Non ci siamo. Se vuoi fare una miniserie sulla guerra, la devi fare bene, sennò tutto quello che hai in testa di buono va a farsi benedire.
The Long Road Home è una miniserie in 8 puntate ambientata nel 2004, durante l’attacco USA a Sadr City; un gruppo di marines si addentra all’interno del centro abitato per cercare di catturare dei personaggi di alto profilo ma rimane intrappolato da un accerchiamento di lealisti di Saddam Hussein.
Creata con l’idea di raccontare un fatto realmente accaduto, la realizzazione è scadente. A partire dalla scelta del cast: quelle che dovrebbero essere delle temibili macchine da guerra sembrano un gruppo di ragazzini spauriti. Il protagonista stesso, Michael Kelly, è il ritratto dell’impiegatuccio medio invece che del comandante di squadra dai nervi saldi che dovrebbe rappresentare. Non è un caso se di lui non c’è traccia nella cinematografia che conta.
Ma cos’è che non va in The Long Road Home? Fondamentalmente è una serie che non decolla mai. Nonostante gli scontri a fuoco, non si sente affatto il pathos, la tensione, l’adrenalina che dovrebbe pervadere una serie di guerra.
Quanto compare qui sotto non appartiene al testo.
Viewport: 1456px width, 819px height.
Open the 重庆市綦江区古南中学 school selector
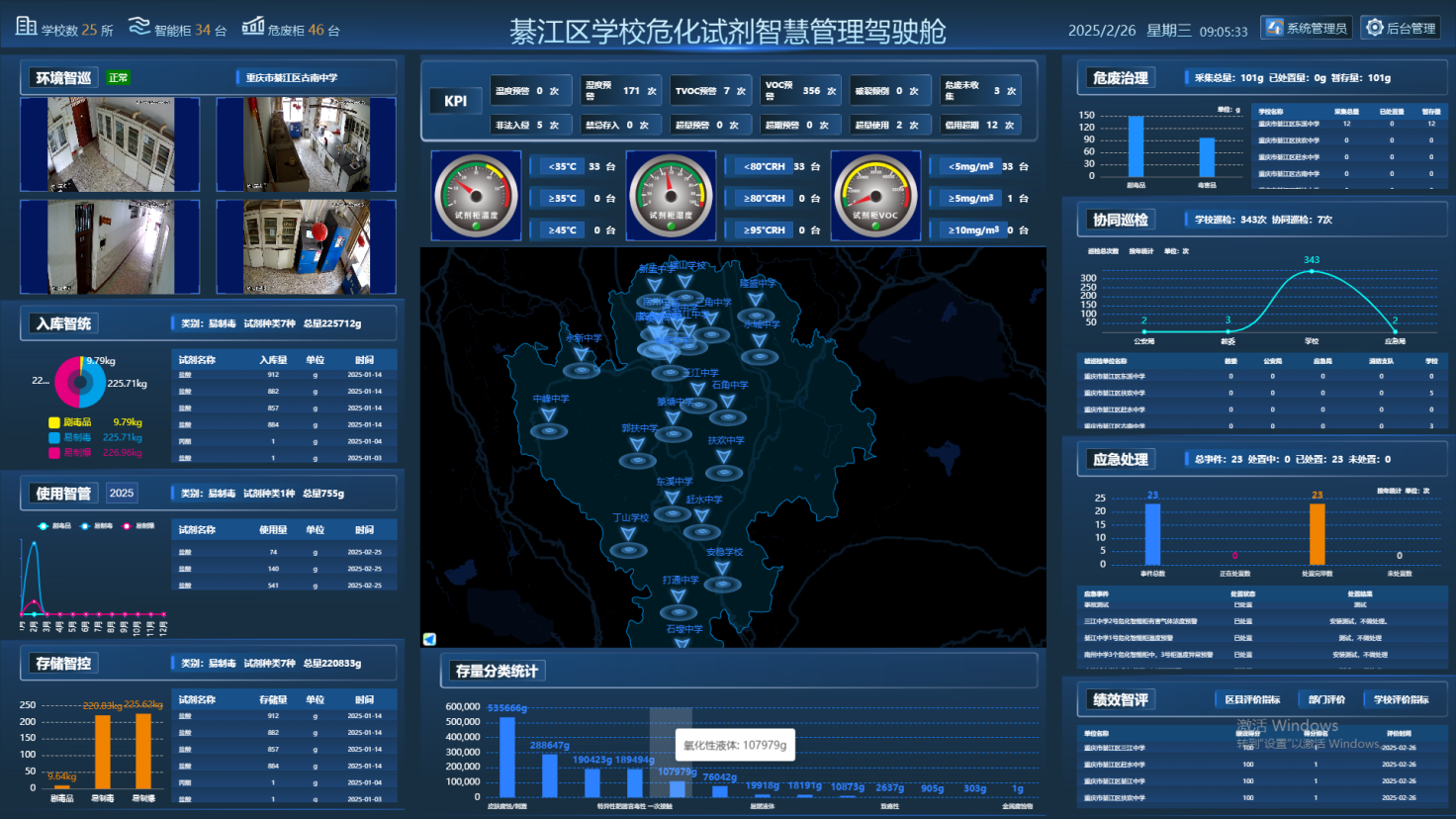pos(291,77)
Solo in brevi momenti qualcosa arriva (soprattutto nel finale) ma è veramente troppo poco per appassionare.
Due sono i registi della serie, entrambi specializzati nelle serie; la maggior parte delle puntate sono dirette da Phil Abraham, mentre le due gestite da Mikael Salomon sembrano essere quelle dal taglio più interessante (non è un caso se ha diretto anche due puntate di Band of Brothers). Rimane comunque un certo distacco tra lo spettatore e quando si vede nel piccolo schermo, e non è mai una cosa piacevole.
La rappresentazione degli scontri non è da far gridare al miracolo ma non è nemmeno pessima come in altre produzioni; si tratta sempre comunque di ingaggi dal numero ristretto di persone, in ambiente urbano, e non ci sono particolari effetti speciali. Gli stessi scontri a fuoco ricoprono una parte piuttosto secondaria nel contesto della serie.
The Long Road Home è stata una serie su cui si è fatta molta pubblicità ma che si è risolta in un mezzo buco nell’acqua. Non è proprio brutta, ma lascia un senso di insoddisfazione ed incompletezza che non dovrebbe esserci. Se volete per forza vedere una serie sull’Irak, meglio Generation Kill (non un capolavoro, ma sicuramente divertente) o se non disdegnate la seconda guerra mondiale tuffarvi in quel mostro sacro che è Band of Brothers.